ExecuTorch CoreML Delegate Segfault for `aten::where` (1-input) and `aten::nonzero_numpy`

### 🐛 Describe the bug

# ExecuTorch CoreML Delegate Segfault for `aten::where` (1-input) and `aten::nonzero_numpy`

## Summary

When using the ExecuTorch CoreML delegate, models containing:

-   `aten::where` (single-input form: `where(x)`)
-   `aten::nonzero_numpy`

segfault at runtime during `method.execute()`.

Export and lowering both succeed.
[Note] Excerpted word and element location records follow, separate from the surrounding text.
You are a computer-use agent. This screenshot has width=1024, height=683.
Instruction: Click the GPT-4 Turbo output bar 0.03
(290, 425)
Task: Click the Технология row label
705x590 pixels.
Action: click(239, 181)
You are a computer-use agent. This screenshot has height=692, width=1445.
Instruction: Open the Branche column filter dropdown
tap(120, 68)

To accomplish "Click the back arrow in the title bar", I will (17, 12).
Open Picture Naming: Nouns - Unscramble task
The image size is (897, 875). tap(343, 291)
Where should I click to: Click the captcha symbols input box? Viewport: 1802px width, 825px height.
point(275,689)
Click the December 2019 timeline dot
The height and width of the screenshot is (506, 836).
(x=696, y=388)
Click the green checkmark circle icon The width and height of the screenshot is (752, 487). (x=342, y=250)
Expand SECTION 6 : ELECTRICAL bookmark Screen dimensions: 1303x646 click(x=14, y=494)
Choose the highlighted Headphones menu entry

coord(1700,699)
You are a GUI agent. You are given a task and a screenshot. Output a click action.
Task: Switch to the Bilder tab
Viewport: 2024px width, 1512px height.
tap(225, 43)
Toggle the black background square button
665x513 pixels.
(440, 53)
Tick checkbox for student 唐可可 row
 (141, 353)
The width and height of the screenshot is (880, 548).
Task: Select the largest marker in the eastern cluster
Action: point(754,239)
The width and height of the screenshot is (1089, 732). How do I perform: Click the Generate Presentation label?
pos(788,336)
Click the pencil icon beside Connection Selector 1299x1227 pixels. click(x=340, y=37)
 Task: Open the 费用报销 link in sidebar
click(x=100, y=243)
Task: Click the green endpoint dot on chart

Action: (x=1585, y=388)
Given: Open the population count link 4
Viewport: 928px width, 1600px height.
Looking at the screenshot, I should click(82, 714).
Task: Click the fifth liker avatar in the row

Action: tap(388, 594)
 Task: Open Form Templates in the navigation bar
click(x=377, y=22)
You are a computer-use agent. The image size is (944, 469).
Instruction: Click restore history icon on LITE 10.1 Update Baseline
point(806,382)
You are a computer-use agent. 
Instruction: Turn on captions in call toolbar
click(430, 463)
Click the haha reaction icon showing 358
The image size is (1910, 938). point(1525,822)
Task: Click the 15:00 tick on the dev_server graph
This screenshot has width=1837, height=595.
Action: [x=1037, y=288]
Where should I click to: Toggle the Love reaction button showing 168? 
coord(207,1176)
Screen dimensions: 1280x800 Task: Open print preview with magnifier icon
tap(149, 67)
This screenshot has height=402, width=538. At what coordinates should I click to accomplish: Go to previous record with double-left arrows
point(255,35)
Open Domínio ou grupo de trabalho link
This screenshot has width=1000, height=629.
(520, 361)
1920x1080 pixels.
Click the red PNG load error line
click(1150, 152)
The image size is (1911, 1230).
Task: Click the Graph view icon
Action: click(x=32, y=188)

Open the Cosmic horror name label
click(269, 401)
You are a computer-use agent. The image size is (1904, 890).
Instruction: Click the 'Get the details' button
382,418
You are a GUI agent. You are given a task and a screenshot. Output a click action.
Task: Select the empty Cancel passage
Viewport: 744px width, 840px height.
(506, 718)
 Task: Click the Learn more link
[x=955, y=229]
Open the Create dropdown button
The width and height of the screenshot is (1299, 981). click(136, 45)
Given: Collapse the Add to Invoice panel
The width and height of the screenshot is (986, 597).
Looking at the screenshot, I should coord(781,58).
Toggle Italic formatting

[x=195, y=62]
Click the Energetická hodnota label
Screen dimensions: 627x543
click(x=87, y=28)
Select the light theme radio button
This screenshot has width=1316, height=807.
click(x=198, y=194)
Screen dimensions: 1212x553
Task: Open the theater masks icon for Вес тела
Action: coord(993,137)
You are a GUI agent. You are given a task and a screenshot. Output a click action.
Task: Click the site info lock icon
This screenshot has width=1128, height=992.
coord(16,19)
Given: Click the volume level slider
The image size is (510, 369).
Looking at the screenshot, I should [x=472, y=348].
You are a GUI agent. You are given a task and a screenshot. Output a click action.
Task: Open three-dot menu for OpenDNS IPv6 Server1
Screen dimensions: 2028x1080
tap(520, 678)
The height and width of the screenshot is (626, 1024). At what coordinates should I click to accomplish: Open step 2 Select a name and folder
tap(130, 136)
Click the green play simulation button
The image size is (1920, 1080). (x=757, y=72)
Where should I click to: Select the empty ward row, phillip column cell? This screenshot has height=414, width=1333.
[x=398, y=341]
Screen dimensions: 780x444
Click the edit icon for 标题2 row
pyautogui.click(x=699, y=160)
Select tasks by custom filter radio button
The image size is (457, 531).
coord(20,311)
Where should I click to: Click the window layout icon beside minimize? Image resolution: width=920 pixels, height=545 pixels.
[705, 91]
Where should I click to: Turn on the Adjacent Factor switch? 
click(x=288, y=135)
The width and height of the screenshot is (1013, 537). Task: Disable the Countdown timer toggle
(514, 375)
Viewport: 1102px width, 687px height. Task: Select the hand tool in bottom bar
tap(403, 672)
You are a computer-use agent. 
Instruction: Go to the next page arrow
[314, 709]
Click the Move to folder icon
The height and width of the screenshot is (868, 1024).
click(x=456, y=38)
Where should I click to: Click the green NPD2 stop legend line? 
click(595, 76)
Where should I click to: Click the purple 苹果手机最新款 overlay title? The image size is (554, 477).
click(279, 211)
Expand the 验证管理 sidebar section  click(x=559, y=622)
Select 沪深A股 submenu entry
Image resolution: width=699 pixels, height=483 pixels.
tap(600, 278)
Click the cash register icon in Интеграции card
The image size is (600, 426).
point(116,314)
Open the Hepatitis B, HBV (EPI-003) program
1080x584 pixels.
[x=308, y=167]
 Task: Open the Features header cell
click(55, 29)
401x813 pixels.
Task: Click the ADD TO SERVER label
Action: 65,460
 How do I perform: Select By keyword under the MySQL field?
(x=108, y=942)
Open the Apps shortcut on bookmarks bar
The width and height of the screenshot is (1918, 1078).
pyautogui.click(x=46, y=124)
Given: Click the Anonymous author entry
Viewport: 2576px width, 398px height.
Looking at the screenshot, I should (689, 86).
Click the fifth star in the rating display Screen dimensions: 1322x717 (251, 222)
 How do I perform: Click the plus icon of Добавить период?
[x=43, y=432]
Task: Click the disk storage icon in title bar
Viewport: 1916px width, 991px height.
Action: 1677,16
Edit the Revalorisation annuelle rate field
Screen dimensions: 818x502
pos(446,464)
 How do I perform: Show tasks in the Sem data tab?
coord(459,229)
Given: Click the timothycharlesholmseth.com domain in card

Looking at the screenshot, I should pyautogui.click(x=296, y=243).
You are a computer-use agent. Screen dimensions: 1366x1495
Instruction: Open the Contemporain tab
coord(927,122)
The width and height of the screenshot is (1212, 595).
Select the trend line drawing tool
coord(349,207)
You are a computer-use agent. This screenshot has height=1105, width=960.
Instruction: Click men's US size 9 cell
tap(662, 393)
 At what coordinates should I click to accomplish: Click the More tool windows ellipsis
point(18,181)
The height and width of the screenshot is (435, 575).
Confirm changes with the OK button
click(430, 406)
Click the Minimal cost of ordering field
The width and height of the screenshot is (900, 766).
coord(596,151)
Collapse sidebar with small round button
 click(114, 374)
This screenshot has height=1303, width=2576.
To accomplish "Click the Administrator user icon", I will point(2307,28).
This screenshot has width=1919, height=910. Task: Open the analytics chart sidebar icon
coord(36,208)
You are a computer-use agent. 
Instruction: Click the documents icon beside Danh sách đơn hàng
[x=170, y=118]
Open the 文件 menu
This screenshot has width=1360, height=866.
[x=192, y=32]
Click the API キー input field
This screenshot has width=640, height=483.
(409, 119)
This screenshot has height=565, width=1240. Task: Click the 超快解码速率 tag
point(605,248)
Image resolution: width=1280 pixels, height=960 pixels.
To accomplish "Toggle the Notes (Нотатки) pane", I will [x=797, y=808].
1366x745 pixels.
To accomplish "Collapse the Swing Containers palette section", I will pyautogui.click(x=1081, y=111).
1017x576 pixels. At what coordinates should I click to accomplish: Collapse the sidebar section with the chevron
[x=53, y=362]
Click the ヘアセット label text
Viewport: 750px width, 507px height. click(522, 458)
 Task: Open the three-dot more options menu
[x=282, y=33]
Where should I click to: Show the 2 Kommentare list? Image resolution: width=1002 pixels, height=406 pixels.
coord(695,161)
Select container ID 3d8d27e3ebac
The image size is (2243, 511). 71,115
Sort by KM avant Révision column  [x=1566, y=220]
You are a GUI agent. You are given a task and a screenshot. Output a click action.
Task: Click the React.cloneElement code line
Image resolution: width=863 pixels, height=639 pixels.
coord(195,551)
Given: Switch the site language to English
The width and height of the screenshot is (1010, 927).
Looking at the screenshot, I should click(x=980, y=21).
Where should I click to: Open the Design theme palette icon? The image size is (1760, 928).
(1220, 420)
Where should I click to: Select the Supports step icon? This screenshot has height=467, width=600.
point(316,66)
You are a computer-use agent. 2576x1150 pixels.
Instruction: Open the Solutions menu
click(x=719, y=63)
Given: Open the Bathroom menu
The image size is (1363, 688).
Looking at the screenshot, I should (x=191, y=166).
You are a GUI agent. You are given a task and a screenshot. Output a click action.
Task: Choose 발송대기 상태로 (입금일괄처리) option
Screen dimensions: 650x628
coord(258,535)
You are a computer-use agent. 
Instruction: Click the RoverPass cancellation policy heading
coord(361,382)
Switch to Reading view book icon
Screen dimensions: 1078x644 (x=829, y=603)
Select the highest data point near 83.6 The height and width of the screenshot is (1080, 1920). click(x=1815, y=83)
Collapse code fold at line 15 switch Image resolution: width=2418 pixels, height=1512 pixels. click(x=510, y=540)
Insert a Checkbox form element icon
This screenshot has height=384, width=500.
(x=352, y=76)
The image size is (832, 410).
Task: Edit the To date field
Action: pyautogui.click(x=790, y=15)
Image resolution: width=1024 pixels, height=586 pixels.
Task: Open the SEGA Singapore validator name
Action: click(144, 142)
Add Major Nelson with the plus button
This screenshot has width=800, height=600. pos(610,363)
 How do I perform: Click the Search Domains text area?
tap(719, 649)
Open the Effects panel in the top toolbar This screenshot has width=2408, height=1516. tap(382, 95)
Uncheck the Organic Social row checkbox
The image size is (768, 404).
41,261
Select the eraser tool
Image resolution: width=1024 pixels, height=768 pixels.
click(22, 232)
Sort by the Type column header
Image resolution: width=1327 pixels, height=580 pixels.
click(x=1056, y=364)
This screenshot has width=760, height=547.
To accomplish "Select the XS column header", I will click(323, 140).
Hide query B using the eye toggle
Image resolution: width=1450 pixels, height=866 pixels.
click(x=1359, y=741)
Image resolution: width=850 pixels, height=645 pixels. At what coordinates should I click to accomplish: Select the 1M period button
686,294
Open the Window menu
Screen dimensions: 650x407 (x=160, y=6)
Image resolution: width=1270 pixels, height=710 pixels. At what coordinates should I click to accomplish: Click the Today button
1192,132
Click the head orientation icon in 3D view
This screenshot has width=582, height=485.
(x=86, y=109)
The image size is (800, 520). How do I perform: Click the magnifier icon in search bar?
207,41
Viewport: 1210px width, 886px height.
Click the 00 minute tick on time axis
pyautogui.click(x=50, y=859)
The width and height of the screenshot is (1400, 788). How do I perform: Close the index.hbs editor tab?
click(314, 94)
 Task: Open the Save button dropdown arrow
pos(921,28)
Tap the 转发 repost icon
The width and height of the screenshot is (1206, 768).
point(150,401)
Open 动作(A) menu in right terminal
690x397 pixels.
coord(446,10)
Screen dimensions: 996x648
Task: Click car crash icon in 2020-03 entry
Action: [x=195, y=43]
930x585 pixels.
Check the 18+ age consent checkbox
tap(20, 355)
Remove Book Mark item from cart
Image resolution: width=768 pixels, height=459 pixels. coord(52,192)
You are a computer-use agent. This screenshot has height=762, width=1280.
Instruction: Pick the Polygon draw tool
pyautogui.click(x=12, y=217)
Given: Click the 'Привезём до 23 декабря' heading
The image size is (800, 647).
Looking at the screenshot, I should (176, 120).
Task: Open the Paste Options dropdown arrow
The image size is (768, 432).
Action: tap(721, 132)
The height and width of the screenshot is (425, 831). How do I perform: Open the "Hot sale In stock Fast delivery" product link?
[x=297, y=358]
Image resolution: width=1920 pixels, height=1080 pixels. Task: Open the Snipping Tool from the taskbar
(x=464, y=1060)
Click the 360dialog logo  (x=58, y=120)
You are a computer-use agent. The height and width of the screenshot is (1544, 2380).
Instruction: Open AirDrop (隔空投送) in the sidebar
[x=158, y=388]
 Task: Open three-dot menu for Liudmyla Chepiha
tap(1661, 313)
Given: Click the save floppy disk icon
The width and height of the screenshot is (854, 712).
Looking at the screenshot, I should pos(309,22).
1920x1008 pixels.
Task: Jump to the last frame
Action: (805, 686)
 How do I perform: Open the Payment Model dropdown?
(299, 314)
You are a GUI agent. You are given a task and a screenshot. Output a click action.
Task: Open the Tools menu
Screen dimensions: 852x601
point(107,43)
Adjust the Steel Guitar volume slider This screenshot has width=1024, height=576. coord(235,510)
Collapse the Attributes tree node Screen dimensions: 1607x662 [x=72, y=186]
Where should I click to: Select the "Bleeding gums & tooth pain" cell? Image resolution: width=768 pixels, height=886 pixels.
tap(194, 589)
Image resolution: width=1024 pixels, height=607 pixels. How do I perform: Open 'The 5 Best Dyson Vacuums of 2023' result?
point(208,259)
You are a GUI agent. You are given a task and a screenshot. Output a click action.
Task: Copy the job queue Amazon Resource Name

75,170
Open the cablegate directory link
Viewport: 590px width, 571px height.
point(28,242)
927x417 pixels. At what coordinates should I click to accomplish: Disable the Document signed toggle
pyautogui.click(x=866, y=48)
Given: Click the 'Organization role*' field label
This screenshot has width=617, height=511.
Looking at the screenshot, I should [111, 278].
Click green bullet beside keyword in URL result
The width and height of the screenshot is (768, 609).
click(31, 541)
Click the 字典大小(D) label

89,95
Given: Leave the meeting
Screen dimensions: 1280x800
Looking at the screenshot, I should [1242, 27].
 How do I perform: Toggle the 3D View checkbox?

The crash happens only during runtime
execution and terminates the process with exit code `-11` (SIGSEGV).

```bash
...
[ETCoreMLModelManager.mm:478] Cache Miss: Compiled Model with identifier=executorch_d9f1ea99-04db-4da0-b04b-44b21aa2d7cb_all was not found in the models cache.
[ETCoreMLModelManager.mm:457] The model in the pte file is not pre-compiled.  Compiling with a 5 min timeout.
[ETCoreMLModelManager.mm:490] Successfully got compiled model with identifier=executorch_d9f1ea99-04db-4da0-b04b-44b21aa2d7cb_all.  Transferring ownership to assetManager.
zsh: segmentation fault  python executorch_crash_op_where_coreml.py
```

------------------------------------------------------------------------

## Environment

-   PyTorch 2.10.0
-   executorch 1.1.0
-   coremltools 9.0
-   Mac Mini Pro M4 macOS (Apple Silicon)
-   Python 3.11

------------------------------------------------------------------------

## Context

This issue was discovered while running large-scale automated operator testing using an open-source backend parity framework I maintain ([opdiff](https://github.com/0xShug0/opdiff/)). The framework exports and executes individual PyTorch aten ops/modules/models across multiple backends (Torch eager, ONNX, CoreML, ExecuTorch, etc.).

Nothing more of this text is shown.